Saved data entries:
=== Section Start ===

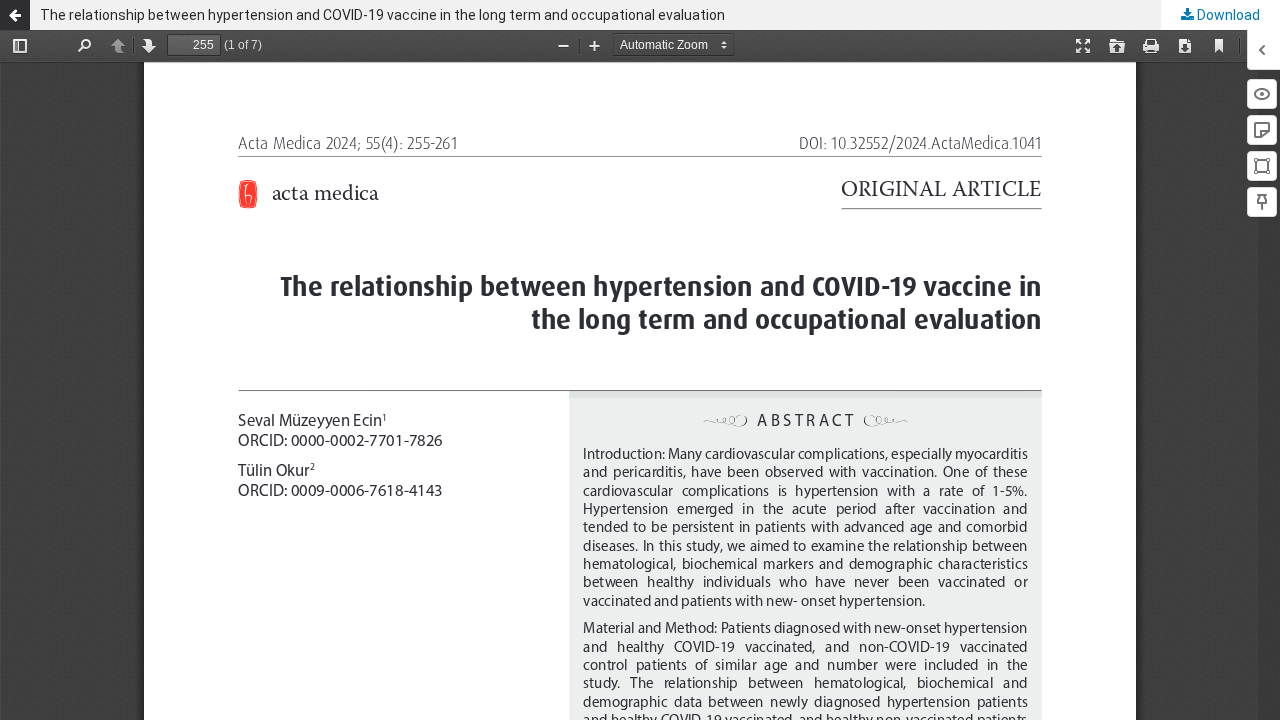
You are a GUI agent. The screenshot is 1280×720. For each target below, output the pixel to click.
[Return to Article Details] (15, 15)
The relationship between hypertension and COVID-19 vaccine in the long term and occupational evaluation (382, 15)
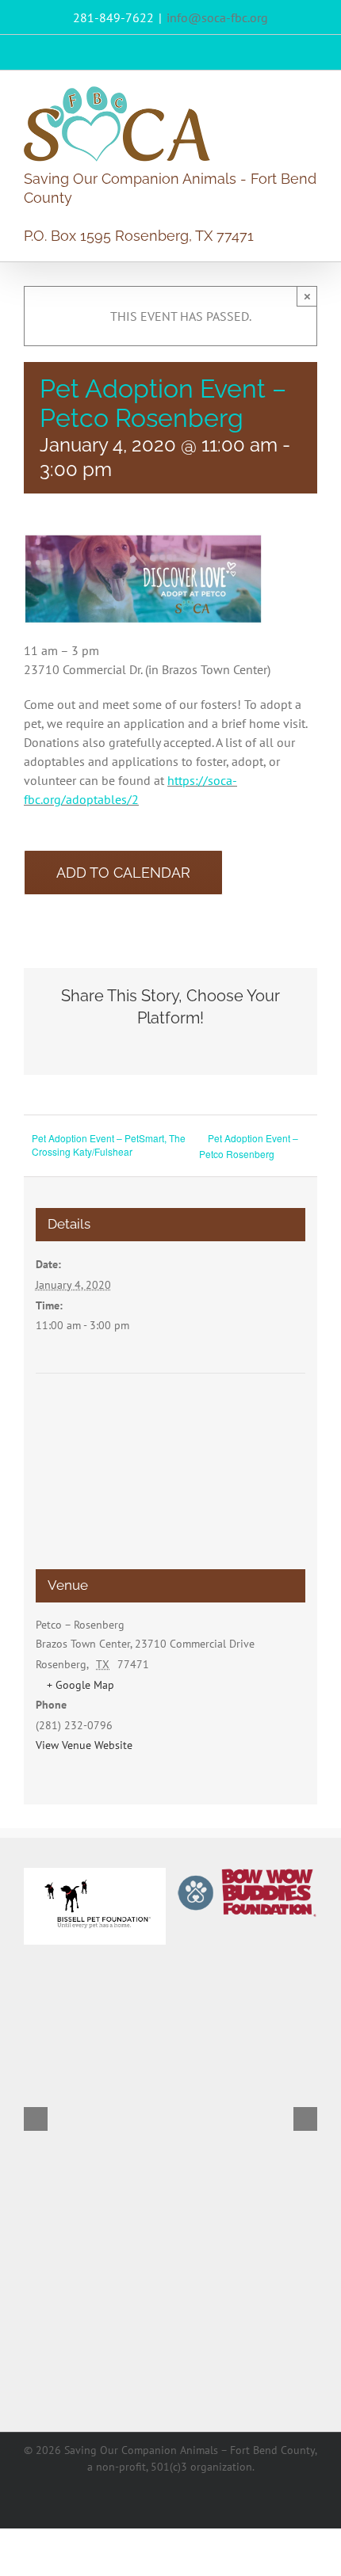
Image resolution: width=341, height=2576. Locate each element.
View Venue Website (84, 1745)
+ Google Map (80, 1685)
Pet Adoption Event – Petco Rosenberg (248, 1146)
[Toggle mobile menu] (311, 94)
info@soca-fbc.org (217, 17)
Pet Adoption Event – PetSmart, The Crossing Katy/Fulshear (109, 1144)
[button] (36, 2119)
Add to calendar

=== Section End ===

YOUR OBJECTIVE:
Print the lines of the entries, exactly, from the one containing "Pet Adoption Event – PetSmart, The" down to the final line, and leave out all the others.

SOLUTION BELOW:
Pet Adoption Event – PetSmart, The Crossing Katy/Fulshear (109, 1144)
[button] (36, 2119)
Add to calendar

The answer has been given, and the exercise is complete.